= Icovellauna =

Gaulish water goddess

Icovellauna was a Celtic goddess worshiped in Gaul. Her places of worship included an octagonal temple at Le Sablon in Metz, originally built over a spring, from which five inscriptions dedicated to her have been recovered, and Trier, where Icovellauna was honored in an inscription in the Altbachtal temple complex. Both of these places lie in the valley of the river Moselle of eastern Gaul in what are now Lorraine in France and Rhineland-Palatinate in Germany. One such inscription was, somewhat unusually, inscribed on a copper tablet in Roman cursive letters.

At the temple in Metz, a spiral staircase led down to the water level, allowing worshipers to leave offerings in the spring and/or to take the waters. A statuette of a local Gaulish Mercury was among the ex-votos deposited at the shrine, which also included coins and ceramics dating from the 2nd to 4th centuries CE. Jeanne-Marie Demarolle states that Apollo was also associated with Icovellauna.

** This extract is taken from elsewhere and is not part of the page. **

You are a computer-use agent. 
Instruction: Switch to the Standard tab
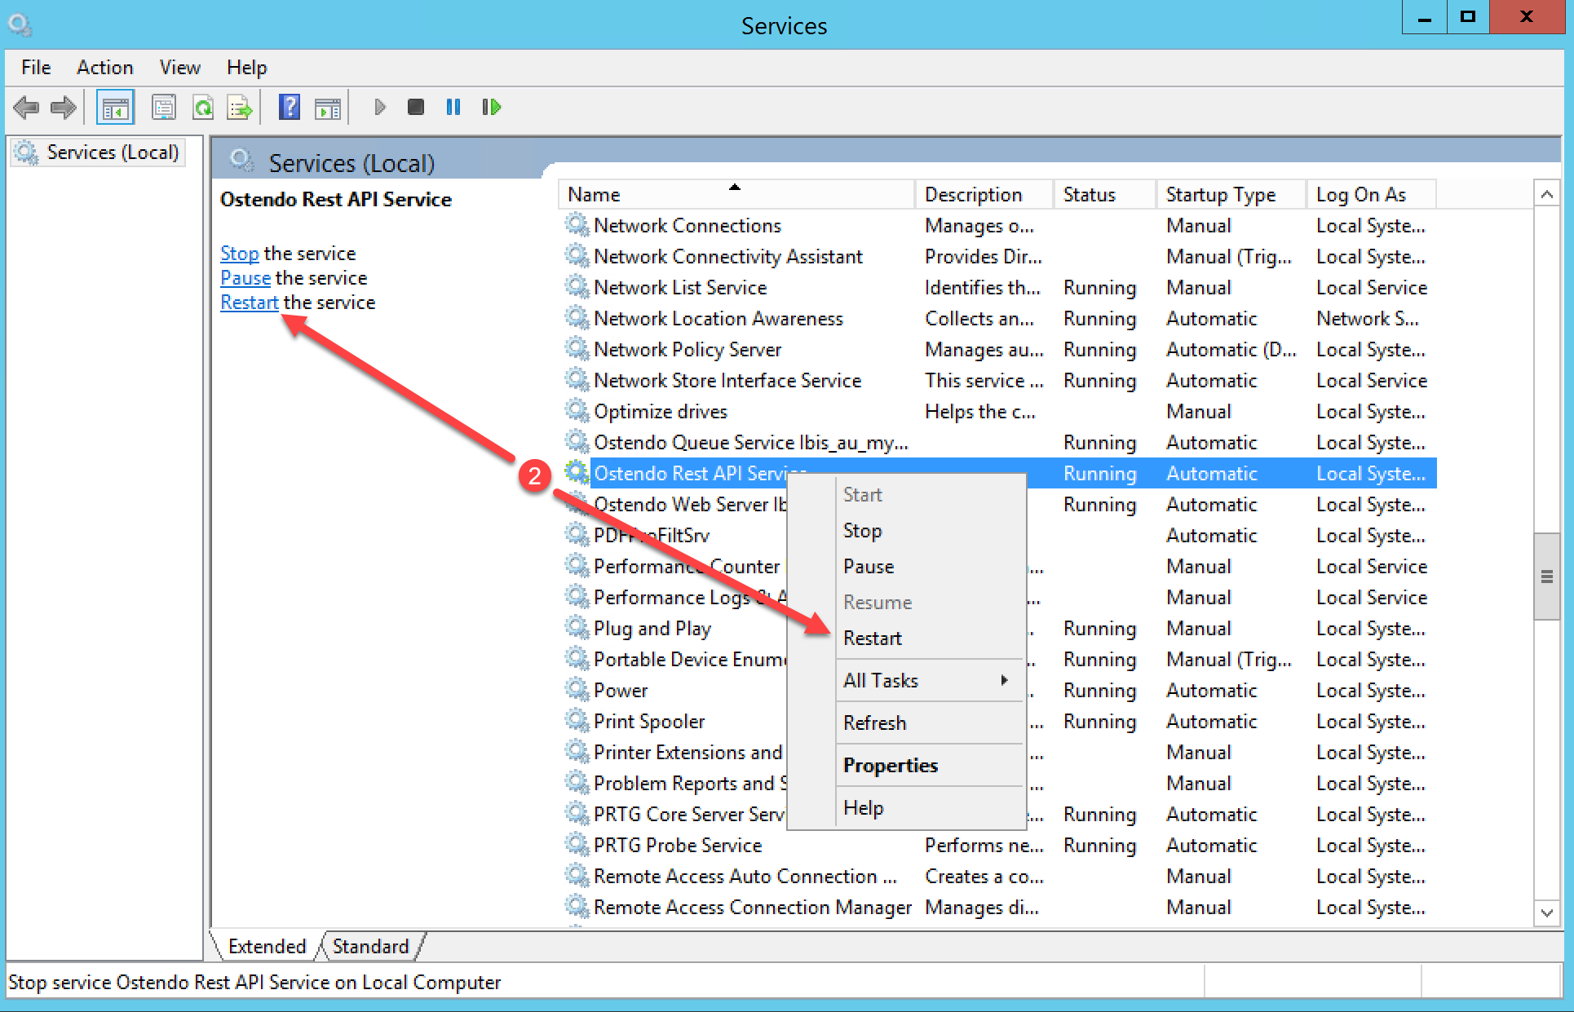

Demarolle glosses the name Icovellauna as bonne fontaine or "good fountain". Miranda Green follows Joseph Vendryes in interpreting the Gaulish root ico- as "water" and characterizes Icovellauna as a "water goddess" who "presided over the nymphaeum at Sablon in the Moselle Basin, a thermal spring-site". Xavier Delamarre, however, considers Vendryes' interpretation to be very improbable; on purely etymological grounds, he suggests that ico- might be the name of a bird, perhaps the woodpecker. The root uellauno- has been variously interpreted, though the interpretation "chief, commander" has recently found favor; see Vellaunus.